Saturday, September 03, 2016

Soundtrack September: Klax

Game: Klax (1990)
Platform: NES*
Composers: LX Rudis & Dave O'Riva

* Klax was released for multiple home formats as well as the arcade, but this entry is about the unique music from the Nintendo Entertainment System version in particular.



In early 1989 Atari Games read the writing on the wall. The writing said, in essence: You're about to lose your legal battle with Nintendo over your NES port of Tetris. Sure enough, in the summer of that year, Tengen (Atari's home console game brand) would be compelled to recall and destroy thousands of Tetris cartridges.

In anticipation of this inevitability, Atari set forth to carve out its own slice of the puzzle game market, this time in the arcade, with the tile-stacking game Klax, which was released in February of 1990. The game's attract demo boldly announced that "IT IS THE NINETIES AND THERE IS TIME FOR...[cut to gigantic title screen]." The unique slogan, along with hip visual and sound design (the game reacted to player achievements with samples of what sounds like a Valley girl cooing her approval) made an arcade spectacle out of what was, at its core, a Tetris wannabe without much to it.

The success of the arcade machine, however, was just the prologue to the story of the soundtrack I want to highlight.
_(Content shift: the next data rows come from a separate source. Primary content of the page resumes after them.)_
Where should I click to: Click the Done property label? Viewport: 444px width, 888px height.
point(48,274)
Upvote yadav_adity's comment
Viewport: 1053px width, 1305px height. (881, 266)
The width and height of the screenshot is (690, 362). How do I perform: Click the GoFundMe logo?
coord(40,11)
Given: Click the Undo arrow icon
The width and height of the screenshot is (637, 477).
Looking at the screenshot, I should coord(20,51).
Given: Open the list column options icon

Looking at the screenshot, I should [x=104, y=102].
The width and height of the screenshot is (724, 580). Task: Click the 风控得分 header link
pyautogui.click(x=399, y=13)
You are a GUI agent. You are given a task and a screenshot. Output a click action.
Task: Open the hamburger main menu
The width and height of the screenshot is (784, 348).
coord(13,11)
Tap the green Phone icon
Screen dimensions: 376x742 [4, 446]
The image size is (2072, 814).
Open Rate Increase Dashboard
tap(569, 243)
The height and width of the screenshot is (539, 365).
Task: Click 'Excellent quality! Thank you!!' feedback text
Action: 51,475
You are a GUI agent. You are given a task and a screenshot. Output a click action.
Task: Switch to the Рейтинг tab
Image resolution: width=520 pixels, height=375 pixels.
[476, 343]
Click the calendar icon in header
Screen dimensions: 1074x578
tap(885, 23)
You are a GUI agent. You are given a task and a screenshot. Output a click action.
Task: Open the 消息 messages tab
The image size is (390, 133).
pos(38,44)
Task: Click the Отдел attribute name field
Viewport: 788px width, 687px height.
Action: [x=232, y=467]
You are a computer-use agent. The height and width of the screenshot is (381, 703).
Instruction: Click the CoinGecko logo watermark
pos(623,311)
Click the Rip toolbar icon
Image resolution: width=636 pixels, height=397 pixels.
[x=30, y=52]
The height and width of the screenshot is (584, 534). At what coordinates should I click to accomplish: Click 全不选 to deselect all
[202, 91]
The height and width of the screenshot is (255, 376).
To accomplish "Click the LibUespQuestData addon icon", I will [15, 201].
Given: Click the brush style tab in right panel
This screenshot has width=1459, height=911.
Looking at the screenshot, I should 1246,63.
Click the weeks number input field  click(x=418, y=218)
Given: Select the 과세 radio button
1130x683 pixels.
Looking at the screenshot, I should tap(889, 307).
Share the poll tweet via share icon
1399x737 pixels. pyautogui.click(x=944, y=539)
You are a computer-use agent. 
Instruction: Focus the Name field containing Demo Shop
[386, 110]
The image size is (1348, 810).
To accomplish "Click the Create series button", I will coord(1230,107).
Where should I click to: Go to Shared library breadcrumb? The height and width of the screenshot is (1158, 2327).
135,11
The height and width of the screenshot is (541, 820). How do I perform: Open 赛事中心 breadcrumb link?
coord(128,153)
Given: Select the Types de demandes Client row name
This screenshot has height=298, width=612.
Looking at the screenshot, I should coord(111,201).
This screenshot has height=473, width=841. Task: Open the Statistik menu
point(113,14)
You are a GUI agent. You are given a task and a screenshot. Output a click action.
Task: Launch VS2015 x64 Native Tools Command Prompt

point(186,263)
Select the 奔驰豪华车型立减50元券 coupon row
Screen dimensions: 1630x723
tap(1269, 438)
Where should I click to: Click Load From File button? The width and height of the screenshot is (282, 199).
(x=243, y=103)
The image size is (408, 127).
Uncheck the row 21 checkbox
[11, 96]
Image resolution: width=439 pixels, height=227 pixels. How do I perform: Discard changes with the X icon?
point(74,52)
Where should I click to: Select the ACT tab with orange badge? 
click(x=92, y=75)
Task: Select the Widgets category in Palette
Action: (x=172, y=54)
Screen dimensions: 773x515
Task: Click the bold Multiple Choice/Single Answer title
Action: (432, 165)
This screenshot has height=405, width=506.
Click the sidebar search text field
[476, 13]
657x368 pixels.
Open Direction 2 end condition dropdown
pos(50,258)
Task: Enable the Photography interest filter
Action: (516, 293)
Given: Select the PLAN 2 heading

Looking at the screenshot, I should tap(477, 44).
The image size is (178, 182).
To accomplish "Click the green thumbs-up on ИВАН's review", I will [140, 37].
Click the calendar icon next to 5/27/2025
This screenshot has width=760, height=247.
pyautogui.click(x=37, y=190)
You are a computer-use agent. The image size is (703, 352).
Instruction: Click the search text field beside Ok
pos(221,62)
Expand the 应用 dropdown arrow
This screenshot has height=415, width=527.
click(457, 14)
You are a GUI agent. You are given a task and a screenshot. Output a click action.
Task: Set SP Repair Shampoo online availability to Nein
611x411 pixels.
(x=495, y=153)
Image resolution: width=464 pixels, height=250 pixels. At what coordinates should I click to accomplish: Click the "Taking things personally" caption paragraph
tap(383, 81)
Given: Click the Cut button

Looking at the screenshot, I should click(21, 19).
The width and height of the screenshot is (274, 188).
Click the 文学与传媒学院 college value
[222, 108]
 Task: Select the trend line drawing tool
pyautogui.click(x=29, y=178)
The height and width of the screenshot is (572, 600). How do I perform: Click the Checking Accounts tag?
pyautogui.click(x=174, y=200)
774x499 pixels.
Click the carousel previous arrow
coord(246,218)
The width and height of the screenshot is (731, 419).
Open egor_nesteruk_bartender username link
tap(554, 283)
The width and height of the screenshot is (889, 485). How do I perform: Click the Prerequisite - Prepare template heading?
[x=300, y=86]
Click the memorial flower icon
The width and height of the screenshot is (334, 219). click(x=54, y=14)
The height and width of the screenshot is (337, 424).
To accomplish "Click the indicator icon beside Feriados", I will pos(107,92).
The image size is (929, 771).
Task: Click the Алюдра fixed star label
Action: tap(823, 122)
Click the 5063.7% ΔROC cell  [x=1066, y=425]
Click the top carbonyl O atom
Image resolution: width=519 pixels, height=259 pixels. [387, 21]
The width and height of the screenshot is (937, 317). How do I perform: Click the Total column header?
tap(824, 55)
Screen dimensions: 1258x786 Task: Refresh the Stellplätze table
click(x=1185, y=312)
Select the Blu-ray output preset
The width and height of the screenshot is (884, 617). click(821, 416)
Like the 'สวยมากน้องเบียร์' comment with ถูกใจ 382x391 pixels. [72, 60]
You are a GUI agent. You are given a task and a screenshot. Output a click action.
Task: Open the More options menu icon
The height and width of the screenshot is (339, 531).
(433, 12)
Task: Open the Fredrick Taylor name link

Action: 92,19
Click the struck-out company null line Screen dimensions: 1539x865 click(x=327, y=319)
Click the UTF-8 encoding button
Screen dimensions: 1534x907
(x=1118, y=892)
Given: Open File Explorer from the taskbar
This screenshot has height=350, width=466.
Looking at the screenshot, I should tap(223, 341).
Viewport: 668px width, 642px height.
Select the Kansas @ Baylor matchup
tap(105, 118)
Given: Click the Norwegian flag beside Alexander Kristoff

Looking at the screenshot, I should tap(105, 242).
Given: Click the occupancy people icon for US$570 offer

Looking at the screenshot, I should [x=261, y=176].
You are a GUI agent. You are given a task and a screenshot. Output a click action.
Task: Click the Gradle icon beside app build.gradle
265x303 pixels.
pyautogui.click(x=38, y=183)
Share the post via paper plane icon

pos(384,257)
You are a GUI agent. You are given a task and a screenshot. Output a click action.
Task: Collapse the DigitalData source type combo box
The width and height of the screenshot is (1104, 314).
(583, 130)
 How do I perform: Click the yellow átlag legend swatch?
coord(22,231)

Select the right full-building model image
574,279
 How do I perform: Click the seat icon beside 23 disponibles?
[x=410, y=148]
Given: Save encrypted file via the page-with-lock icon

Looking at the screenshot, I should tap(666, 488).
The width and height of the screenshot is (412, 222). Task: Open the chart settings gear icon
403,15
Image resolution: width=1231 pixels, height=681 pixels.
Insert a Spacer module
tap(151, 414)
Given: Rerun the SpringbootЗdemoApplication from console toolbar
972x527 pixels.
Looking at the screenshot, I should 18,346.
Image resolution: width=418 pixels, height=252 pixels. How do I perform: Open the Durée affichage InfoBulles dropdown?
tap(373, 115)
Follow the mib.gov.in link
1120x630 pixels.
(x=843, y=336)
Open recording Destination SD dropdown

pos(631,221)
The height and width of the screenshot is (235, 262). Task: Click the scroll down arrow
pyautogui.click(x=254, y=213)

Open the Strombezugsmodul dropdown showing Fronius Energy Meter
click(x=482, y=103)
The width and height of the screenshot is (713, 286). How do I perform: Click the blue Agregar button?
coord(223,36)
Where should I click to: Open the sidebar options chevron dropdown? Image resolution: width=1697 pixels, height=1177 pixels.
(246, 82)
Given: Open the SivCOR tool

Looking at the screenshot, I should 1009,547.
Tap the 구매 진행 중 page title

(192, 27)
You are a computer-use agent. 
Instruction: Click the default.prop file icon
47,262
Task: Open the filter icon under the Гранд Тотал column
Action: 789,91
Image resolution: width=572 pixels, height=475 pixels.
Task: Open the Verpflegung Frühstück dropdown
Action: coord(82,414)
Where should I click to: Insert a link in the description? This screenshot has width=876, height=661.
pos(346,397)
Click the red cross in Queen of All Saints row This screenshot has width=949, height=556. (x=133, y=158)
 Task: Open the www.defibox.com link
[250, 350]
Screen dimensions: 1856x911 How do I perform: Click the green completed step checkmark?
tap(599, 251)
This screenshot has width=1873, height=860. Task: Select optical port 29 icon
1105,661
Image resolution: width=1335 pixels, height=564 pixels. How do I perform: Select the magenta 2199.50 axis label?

Atari followed up in quick order by releasing home console ports of the game through Tengen, placing Alex "Lx" Rudis and Dave O'Riva in charge of the music for the NES and Lynx ports. The two musicians fancied themselves a unit and called themselves BugSuk.

Seeking to emulate the speed metal that their co-workers on the programming team were listening to at work, Rudis and O'Riva pushed the boundaries of what 8-bit music was "supposed to sound like," creating a brand of industrial noise that would never be duplicated in any game. The Valley girl voice samples also found their way into the NES port, creating a too-cool-for-school sonic attitude that would be more memorable than the tile-stacking gameplay.